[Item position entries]
--------
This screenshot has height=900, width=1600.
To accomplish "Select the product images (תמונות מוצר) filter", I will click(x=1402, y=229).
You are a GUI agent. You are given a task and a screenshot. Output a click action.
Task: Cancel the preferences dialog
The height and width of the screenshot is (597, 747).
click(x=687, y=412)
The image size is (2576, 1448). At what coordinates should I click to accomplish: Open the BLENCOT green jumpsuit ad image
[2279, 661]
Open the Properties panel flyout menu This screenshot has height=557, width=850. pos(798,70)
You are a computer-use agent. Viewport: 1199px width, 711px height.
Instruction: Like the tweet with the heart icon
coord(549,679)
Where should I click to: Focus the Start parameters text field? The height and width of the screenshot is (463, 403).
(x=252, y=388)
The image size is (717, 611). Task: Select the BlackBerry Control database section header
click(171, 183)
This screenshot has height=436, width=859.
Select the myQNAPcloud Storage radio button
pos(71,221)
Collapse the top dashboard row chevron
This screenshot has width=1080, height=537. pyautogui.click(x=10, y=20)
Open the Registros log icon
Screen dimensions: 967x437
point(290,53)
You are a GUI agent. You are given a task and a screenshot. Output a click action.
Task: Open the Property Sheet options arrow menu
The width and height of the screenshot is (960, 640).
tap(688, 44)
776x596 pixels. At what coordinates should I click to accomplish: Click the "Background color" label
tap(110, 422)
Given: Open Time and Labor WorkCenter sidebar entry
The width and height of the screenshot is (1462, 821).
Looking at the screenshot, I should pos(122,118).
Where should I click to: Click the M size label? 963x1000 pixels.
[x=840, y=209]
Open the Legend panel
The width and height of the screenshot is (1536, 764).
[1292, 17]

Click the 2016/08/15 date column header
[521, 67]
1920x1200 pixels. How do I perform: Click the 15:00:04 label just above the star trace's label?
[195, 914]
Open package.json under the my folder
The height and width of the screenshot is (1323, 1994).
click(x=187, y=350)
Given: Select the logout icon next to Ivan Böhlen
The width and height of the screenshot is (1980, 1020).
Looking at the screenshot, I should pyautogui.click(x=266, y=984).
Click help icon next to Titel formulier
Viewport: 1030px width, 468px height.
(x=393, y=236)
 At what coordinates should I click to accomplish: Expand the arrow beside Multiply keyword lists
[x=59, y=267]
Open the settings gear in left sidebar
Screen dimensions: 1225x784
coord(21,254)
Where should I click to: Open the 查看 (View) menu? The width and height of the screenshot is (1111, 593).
--------
_Task instructions_. Swap "Open" for "Launch" in the entries from the line containing "Where should I click to: Click" through the end of the entries, inclusive, and give back only those lines with everything else unchanged.

_Worked solution_.
Where should I click to: Click the M size label? 963x1000 pixels.
[x=840, y=209]
Launch the Legend panel
The width and height of the screenshot is (1536, 764).
[1292, 17]

Click the 2016/08/15 date column header
[521, 67]
1920x1200 pixels. How do I perform: Click the 15:00:04 label just above the star trace's label?
[195, 914]
Launch package.json under the my folder
The height and width of the screenshot is (1323, 1994).
click(x=187, y=350)
Given: Select the logout icon next to Ivan Böhlen
The width and height of the screenshot is (1980, 1020).
Looking at the screenshot, I should pyautogui.click(x=266, y=984).
Click help icon next to Titel formulier
Viewport: 1030px width, 468px height.
(x=393, y=236)
 At what coordinates should I click to accomplish: Expand the arrow beside Multiply keyword lists
[x=59, y=267]
Launch the settings gear in left sidebar
Screen dimensions: 1225x784
coord(21,254)
Where should I click to: Launch the 查看 (View) menu? The width and height of the screenshot is (1111, 593).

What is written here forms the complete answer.